**AIM OF THE TASK**
The required answer is every line of the data containing the word "green".

:: SUPPLIED DATA ::

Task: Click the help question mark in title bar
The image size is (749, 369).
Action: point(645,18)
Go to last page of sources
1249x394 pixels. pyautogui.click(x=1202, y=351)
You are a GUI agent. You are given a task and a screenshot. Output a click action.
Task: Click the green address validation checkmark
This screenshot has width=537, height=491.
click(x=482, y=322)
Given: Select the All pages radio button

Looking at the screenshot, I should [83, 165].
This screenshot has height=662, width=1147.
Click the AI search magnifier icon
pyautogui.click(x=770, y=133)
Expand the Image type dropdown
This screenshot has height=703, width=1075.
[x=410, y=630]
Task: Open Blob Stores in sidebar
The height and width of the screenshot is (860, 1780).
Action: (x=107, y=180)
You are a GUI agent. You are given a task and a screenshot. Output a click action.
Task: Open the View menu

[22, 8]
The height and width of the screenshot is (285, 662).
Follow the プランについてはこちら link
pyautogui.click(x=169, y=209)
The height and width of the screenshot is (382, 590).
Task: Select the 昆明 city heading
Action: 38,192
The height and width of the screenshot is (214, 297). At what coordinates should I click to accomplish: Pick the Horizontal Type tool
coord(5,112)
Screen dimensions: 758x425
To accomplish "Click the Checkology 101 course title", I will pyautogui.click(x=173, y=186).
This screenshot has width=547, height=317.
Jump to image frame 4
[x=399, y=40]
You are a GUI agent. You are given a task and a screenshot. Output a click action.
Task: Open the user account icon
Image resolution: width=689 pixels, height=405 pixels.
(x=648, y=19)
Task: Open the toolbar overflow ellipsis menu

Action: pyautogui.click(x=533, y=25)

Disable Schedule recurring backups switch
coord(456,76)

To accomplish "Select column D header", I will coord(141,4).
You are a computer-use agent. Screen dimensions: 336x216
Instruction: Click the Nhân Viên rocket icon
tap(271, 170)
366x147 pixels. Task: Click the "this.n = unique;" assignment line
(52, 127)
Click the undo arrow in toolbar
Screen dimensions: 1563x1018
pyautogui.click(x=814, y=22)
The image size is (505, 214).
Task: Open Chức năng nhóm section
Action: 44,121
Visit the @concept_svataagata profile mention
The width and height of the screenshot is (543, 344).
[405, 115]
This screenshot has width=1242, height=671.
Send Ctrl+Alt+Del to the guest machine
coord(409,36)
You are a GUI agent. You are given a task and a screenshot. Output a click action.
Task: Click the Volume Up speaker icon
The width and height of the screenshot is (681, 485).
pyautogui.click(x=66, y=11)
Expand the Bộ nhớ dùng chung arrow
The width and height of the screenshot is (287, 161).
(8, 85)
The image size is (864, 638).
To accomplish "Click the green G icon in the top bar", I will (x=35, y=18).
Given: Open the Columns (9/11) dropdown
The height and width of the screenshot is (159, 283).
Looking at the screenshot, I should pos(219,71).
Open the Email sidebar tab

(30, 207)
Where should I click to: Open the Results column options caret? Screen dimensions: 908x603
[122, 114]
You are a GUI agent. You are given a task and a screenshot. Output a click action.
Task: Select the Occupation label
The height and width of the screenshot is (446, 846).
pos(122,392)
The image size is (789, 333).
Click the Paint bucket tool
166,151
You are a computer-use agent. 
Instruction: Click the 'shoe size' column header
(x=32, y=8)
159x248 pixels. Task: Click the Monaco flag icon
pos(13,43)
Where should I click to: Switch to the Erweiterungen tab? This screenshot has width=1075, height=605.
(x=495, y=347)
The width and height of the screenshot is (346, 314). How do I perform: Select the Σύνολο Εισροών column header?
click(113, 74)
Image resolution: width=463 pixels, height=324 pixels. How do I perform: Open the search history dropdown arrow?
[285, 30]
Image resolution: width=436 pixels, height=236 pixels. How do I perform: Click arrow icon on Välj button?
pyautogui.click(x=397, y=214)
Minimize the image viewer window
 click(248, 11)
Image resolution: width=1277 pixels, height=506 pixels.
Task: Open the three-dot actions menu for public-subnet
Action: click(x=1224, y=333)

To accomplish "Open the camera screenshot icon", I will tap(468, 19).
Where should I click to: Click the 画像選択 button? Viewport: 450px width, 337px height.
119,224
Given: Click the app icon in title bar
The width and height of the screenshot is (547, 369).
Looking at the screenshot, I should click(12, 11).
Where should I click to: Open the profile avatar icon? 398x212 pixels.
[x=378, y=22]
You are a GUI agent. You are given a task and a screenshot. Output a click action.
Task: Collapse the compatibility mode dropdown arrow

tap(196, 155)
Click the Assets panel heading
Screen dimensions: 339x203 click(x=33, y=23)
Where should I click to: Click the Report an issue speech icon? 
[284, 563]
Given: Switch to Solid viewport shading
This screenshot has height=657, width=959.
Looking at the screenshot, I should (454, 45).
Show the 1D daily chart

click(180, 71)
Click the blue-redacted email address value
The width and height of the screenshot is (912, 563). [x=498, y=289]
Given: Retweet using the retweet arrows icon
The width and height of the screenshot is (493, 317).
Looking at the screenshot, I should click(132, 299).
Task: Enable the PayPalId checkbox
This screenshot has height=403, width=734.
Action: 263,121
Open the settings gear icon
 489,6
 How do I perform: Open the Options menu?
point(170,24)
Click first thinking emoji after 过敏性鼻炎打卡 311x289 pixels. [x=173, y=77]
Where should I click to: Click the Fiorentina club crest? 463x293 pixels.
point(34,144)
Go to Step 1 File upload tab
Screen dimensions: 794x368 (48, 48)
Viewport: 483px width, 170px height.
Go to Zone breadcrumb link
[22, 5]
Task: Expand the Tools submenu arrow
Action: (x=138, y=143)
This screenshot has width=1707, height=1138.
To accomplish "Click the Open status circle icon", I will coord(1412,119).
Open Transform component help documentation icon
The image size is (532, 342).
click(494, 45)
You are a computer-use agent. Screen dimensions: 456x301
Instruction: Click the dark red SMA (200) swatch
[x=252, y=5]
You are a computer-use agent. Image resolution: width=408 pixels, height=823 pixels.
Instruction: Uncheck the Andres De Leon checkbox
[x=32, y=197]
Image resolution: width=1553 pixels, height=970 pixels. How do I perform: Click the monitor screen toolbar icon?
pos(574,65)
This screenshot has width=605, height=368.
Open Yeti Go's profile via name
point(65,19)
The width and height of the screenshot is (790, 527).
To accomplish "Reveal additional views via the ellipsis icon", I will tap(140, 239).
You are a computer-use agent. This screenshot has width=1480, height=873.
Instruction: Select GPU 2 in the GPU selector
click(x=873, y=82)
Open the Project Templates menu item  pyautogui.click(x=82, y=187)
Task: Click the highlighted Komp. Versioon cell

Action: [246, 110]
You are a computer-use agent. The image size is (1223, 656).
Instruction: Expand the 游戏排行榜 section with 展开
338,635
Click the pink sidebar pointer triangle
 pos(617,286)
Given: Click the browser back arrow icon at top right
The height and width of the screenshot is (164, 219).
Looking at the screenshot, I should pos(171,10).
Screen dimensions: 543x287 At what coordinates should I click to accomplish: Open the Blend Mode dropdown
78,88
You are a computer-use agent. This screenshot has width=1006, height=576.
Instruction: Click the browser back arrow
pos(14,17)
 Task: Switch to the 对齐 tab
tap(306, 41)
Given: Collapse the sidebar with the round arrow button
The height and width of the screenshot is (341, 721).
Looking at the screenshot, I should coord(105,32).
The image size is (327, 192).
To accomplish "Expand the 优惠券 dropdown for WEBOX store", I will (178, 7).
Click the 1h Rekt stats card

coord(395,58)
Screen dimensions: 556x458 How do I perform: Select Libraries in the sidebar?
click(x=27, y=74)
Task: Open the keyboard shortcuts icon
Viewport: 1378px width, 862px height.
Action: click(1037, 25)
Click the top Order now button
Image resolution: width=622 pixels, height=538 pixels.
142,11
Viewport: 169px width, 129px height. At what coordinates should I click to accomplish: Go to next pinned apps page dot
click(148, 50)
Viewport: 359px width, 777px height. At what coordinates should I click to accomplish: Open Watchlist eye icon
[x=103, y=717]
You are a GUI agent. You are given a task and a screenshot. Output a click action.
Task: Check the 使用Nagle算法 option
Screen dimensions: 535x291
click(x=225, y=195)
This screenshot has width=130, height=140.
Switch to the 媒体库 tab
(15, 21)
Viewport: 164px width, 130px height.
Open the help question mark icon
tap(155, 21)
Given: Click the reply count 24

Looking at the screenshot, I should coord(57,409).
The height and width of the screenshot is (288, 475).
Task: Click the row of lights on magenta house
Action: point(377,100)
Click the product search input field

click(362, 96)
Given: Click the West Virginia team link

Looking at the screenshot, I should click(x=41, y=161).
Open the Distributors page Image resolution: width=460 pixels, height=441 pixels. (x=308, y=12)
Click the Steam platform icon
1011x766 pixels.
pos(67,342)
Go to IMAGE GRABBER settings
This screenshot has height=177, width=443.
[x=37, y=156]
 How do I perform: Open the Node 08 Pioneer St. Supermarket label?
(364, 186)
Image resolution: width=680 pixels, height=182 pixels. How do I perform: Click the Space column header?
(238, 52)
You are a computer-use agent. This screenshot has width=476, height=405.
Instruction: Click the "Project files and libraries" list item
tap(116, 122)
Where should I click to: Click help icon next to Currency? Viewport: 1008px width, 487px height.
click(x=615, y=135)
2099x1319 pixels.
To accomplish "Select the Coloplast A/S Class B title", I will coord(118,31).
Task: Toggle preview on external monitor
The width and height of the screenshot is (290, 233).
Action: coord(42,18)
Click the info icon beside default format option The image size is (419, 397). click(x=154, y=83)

:::

**WORKED SOLUTION**
Task: Click the green address validation checkmark
To accomplish "Click the green G icon in the top bar", I will (x=35, y=18).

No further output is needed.